Coaching

If you are my coaching client, we will speak together regularly, on a set schedule. Usually every week or every two weeks. Always at the same time. It’s a standing call. Twenty-four hours in advance of that call, you’d send me some work to read. In our conversations, we’ll discuss process and craft. I have several different coaching packages with defined schedules, word counts, and price points. I hold space for these lovingly and with benevolent authority. You’ll walk away from our calls knowing exactly what your next steps should be and feeling confident in those steps.

Coaching is for you if:

You have the seed of an idea and want to develop it.

You are working through a big revision.

You have a rough draft and want to revise it with clarity and confidence.

You know your work is not yet at the level you want it to be.

You like the idea of regular engagement and steady, sure progress.

You crave structure over a longer period of time.

↪ Inquire about coaching.

We can work together in two possible ways:

Manuscript Review

You have a draft, or a partial draft, and you need help seeing the big picture. You have questions. How do you level-up this project? What are the craft issues that you should be aware of? Is the structure sound? Are there characterization issues? I read your work closely. I take copious notes. I mark up the paper manuscript, lightly, and I translate all my notes for you into an editorial letter that precisely, and with empathy, analyzes all the craft issues that are coming up in your work. I’ll also make some suggestions about how to handle those craft challenges (this is the process part). I send all of this to you, and then we talk about it over the phone. These three things together – the lightly marked-up manuscript, the editorial letter, and the conversation – give you a road map forward, so you can take the next steps with confidence.

A manuscript review is for you if:

You have a draft or a partial draft of a book but you can’t move it forward alone.

You know you can improve the manuscript, but you are not yet sure how – what to do, in what order?

You want to know which of your craft choices are landing and which are not.

You need help seeing the whole of the work and understanding the cohesion of it.

You are grappling with structure, plot, or the flow of your ideas.

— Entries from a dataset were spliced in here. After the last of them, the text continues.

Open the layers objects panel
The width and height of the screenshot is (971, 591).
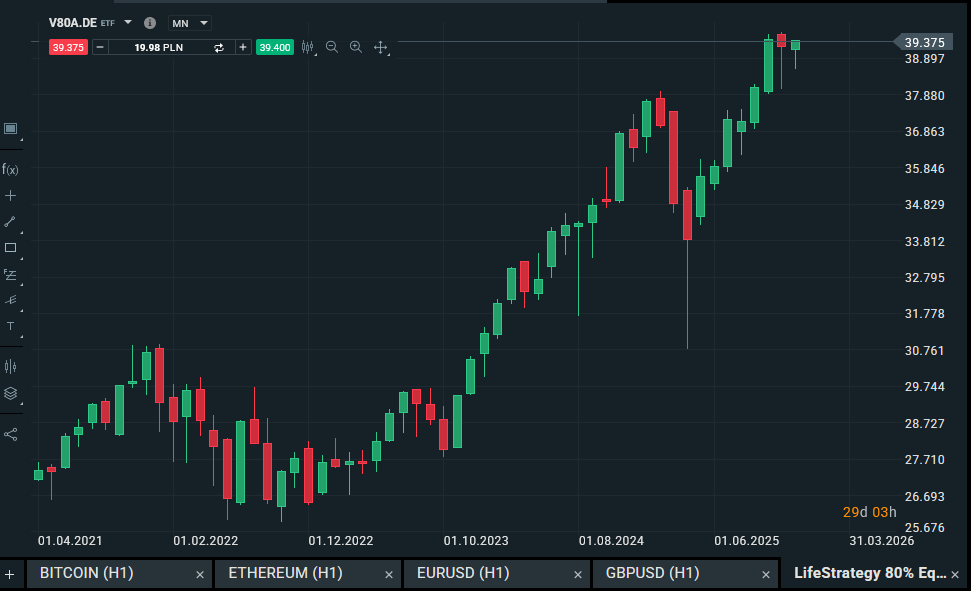click(x=10, y=393)
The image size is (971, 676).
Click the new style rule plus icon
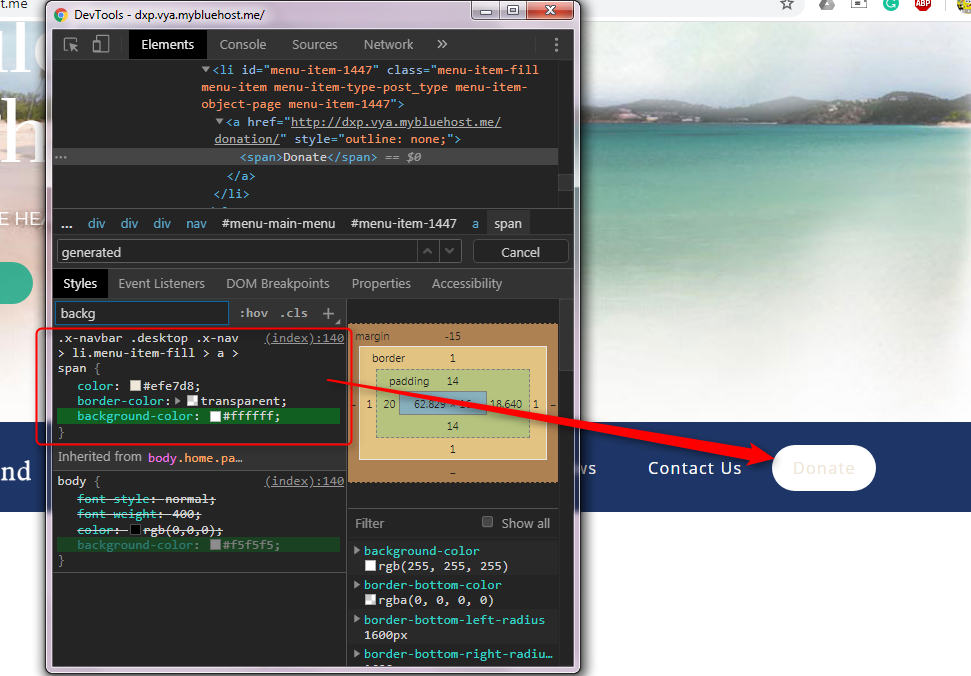pyautogui.click(x=329, y=313)
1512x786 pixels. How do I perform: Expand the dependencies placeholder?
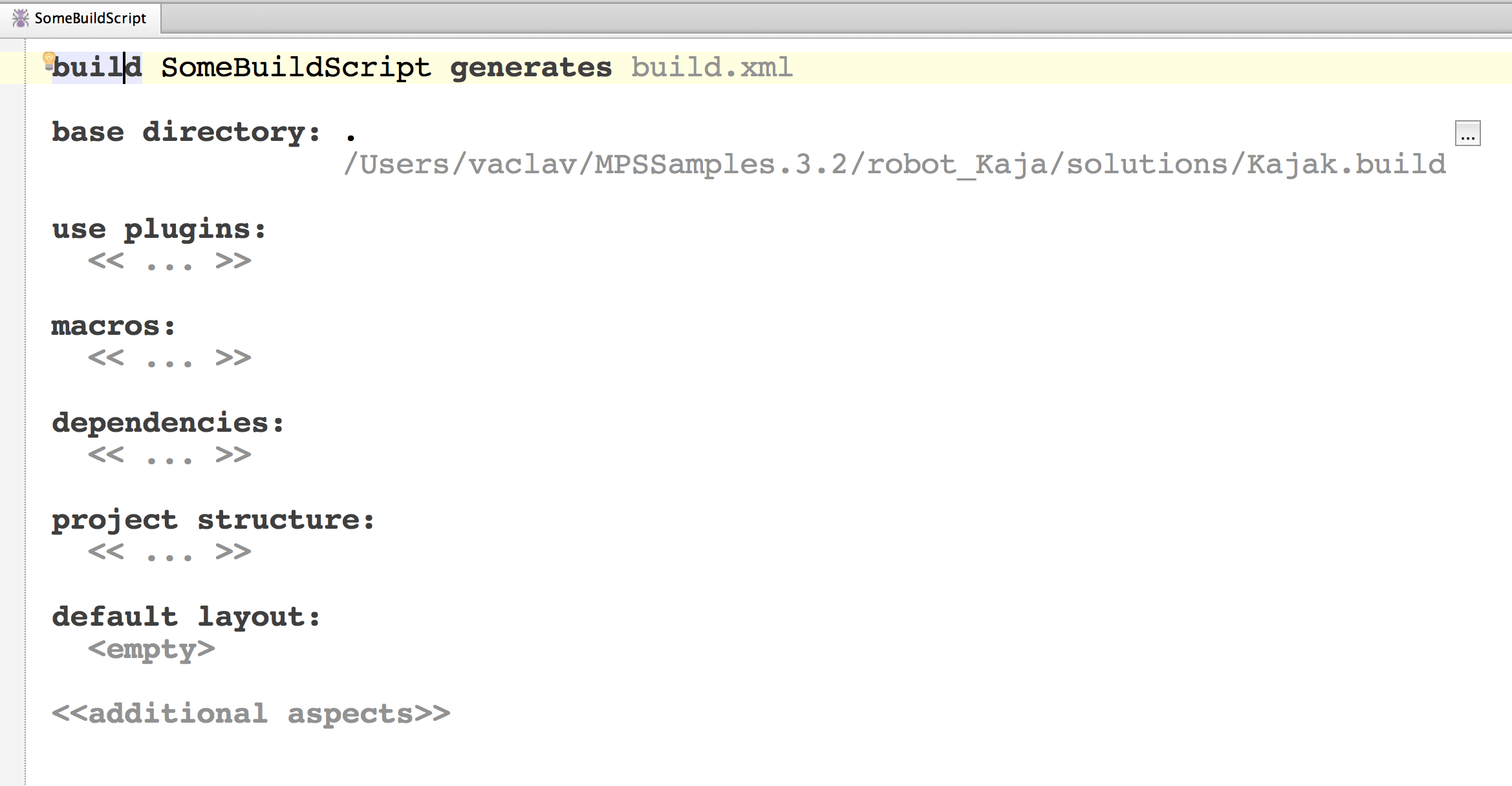pyautogui.click(x=169, y=455)
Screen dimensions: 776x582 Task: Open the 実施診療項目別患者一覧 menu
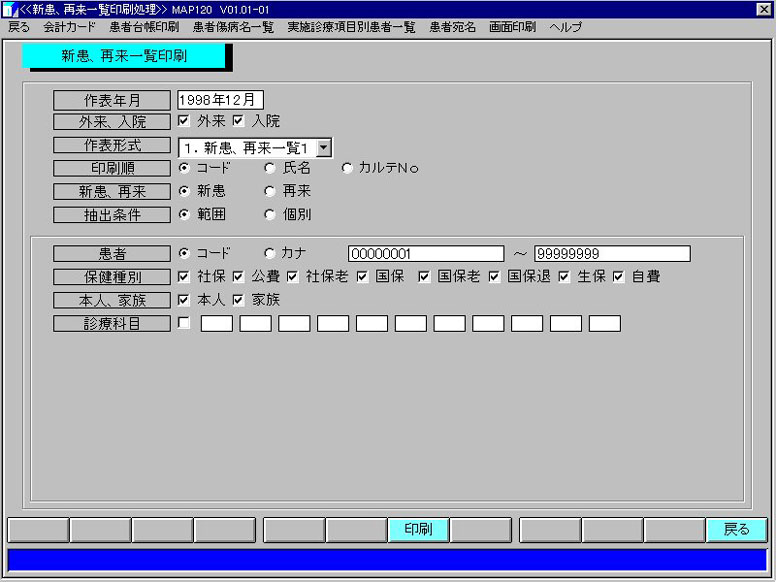click(351, 27)
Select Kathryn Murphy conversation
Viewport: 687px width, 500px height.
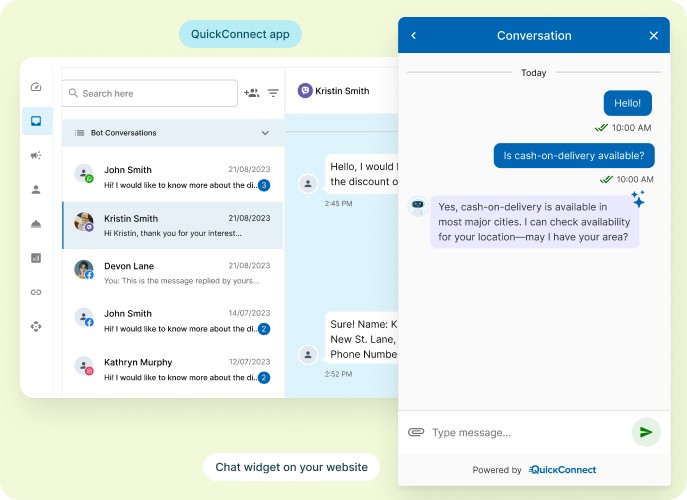pos(173,369)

You are on deadline with your publisher and need that final tune-up and overview before you submit.

↪ Inquire about manuscript review.

FAQ

  • I work with writers who are ready to commit and to go deep. That you? What matters to me most is that we can collaborate fully and have interesting, useful conversations about your work.

    In real terms, I work with both fiction and nonfiction writers. Essayists and novelists. Memoirists. Short story writers. People writing idea-driven nonfiction. Narrative journalists. Academics who would like to write for a general reader. Basically, if you want to write something powered by story and move your readers, we can work together.

  • Much as I love poetry and poets – and I do, I LOVE YOU – I do not have the depth of craft knowledge to work with you. I’m sorry. My loss. Same for screenplays and stage plays. I have worked with a couple of business/how-to writers, and some genre writers: horror, YA, romance, a lot of mystery and suspense. A lot of “women’s fiction,” whatever that means, and “upmarket book-club fiction.” Are we just stringing nouns together now and calling it a genre?

    Let me be clear: I am not a fan of how the publishing industry categorizes literature into silos. But that’s the reality and we may as well be clear-eyed about it while also, internally refusing to be categorized. Writing that really lands transcends genre. If you write in a style defined as a “genre,” reach out to me. Let’s see if we are a good fit.

  • Yes! A book proposal is a mighty undertaking. You have to articulate the book before the book actually exists. You have to express all your ideas succinctly, precisely, and in a way that establishes an audience. Proposals are creative documents and also business documents. They exist to help you sell you book. They can make you feel as if your brain is turning inside out. Your agent (if you have one) might help you. But then again, they might not. Don’t go it alone! Get help. Your brain will thank you.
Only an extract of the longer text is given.